Abstract

Industrial-use catalysts usually encounter severe deactivation after long-term operation for catalytic oxidation of chlorinate volatile organic compounds (CVOCs), which becomes a "bottleneck" for large-scale application of catalytic combustion technology. In this work, typical acidic solid-supported catalysts of Mn_xCe_1-xO₂/HZSM-5 were investigated for the catalytic oxidation of chlorobenzene (CB). The activation energy (E_a), Brønsted and Lewis acidities, CB adsorption and activation behaviors, long-term stabilities, and surficial accumulation compounds (after aging) were studied using a range of analytical techniques, including XPS, H₂-TPR, pyridine-IR, DRIFT, and O₂-TP-Ms.
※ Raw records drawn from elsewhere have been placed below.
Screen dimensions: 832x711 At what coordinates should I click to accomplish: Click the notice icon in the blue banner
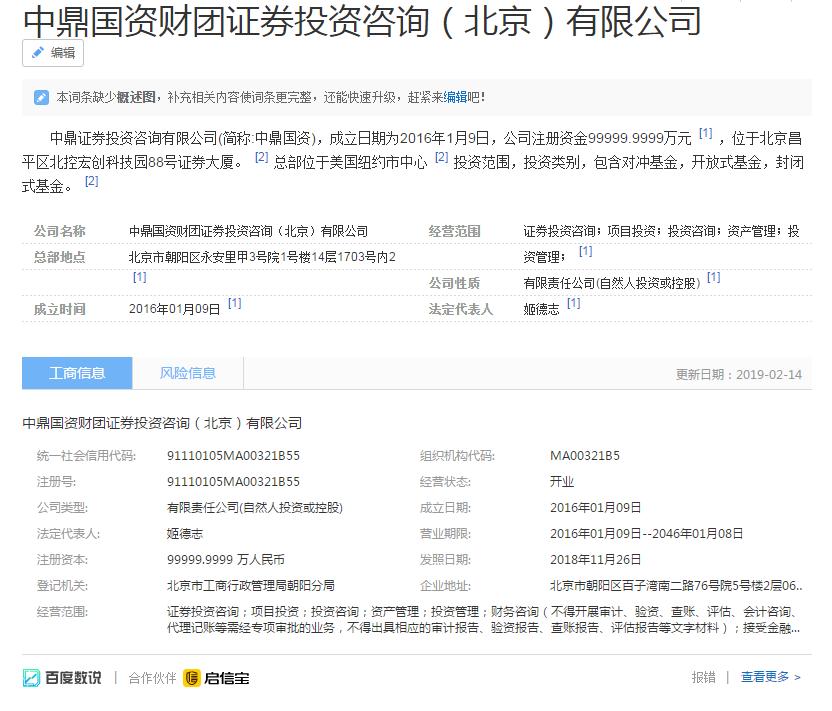tap(43, 95)
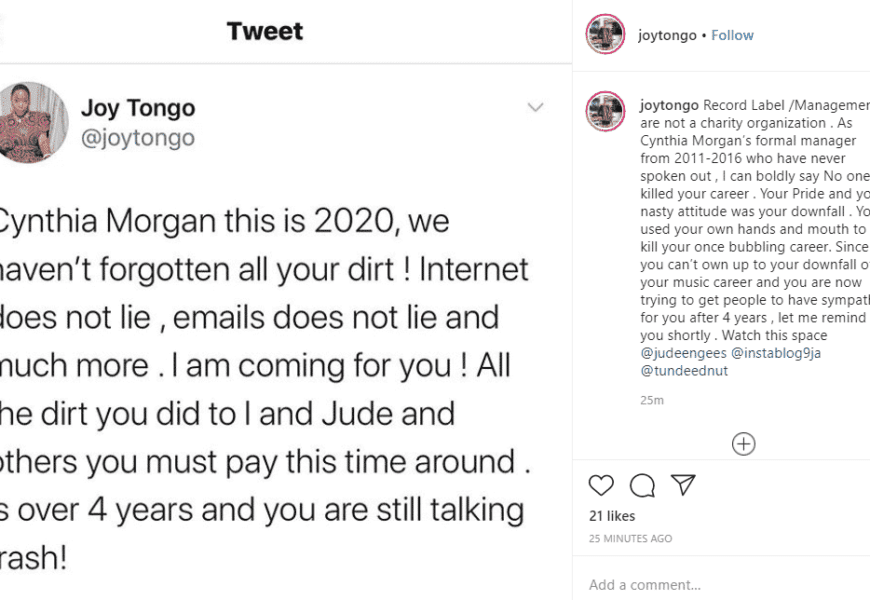Load more comments plus circle icon
870x600 pixels.
743,444
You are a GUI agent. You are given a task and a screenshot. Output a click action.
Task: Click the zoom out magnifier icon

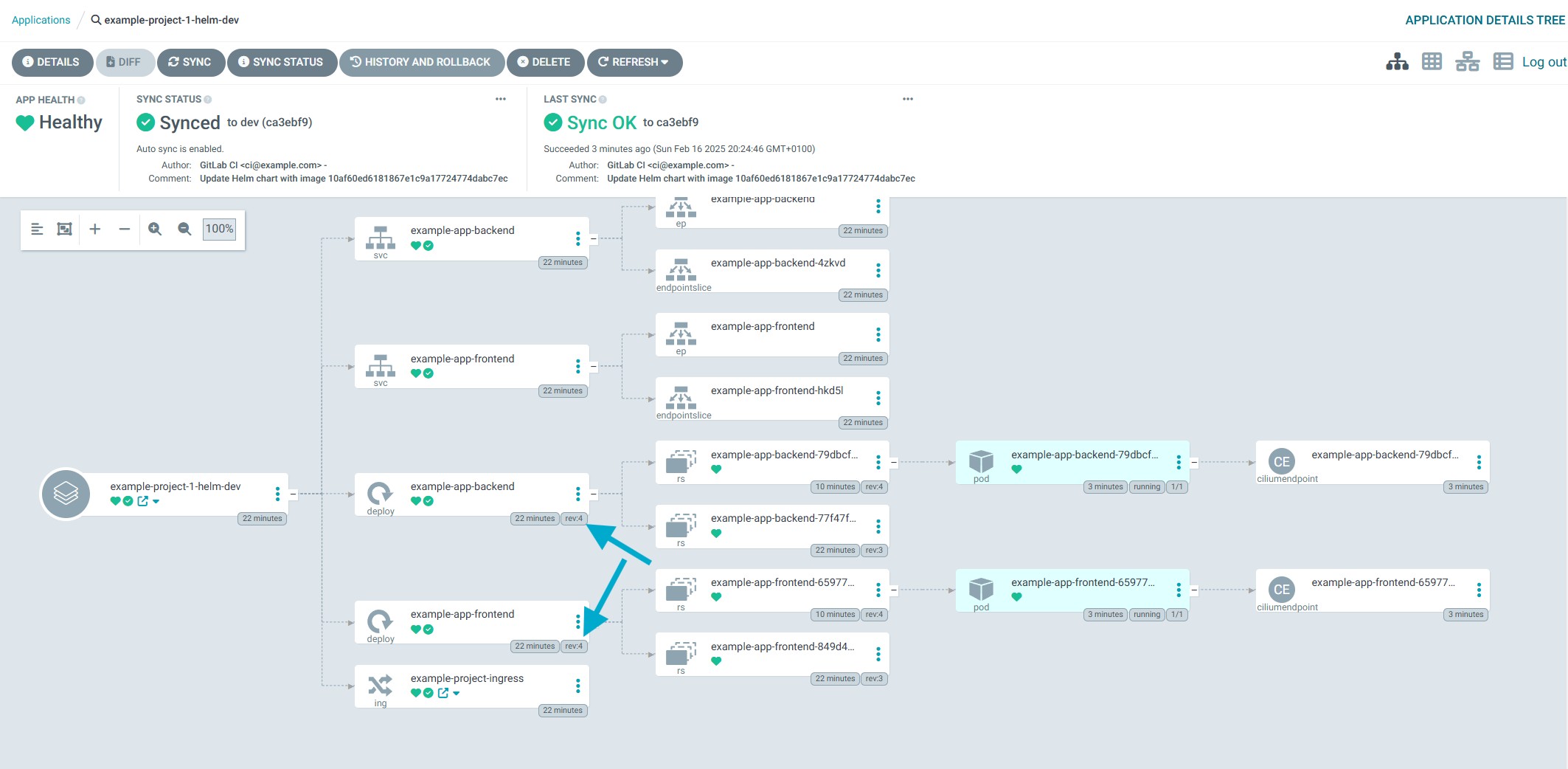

Experimental results revealed that the Brønsted/Lewis (B/L) ratio of Mn_xCe_1-xO₂/HZSM-5 catalysts could be adjusted by ion exchange of H• (in HZSM-5) with Mnⁿ⁺ (where the exchange with Ce⁴⁺ did not distinctly affect the acidity); the long-term aged catalysts could accumulate ca. 14 organic compounds at surface, including highly toxic tetrachloromethane, trichloroethylene, tetrachloroethylene, o-dichlorobenzene, etc.; high humid operational environment could ensure a stable performance for Mn_xCe_1-xO₂/HZSM-5 catalysts; this was due to the effective removal of Cl• and coke accumulations by H₂O washing, and the distinct increase of Lewis acidity by the interaction of H₂O with HZSM-5. This work gives an in-depth view into the CB oxidation over acidic solid-supported catalysts and could provide practical guidelines for the rational design of reliable catalysts for industrial applications.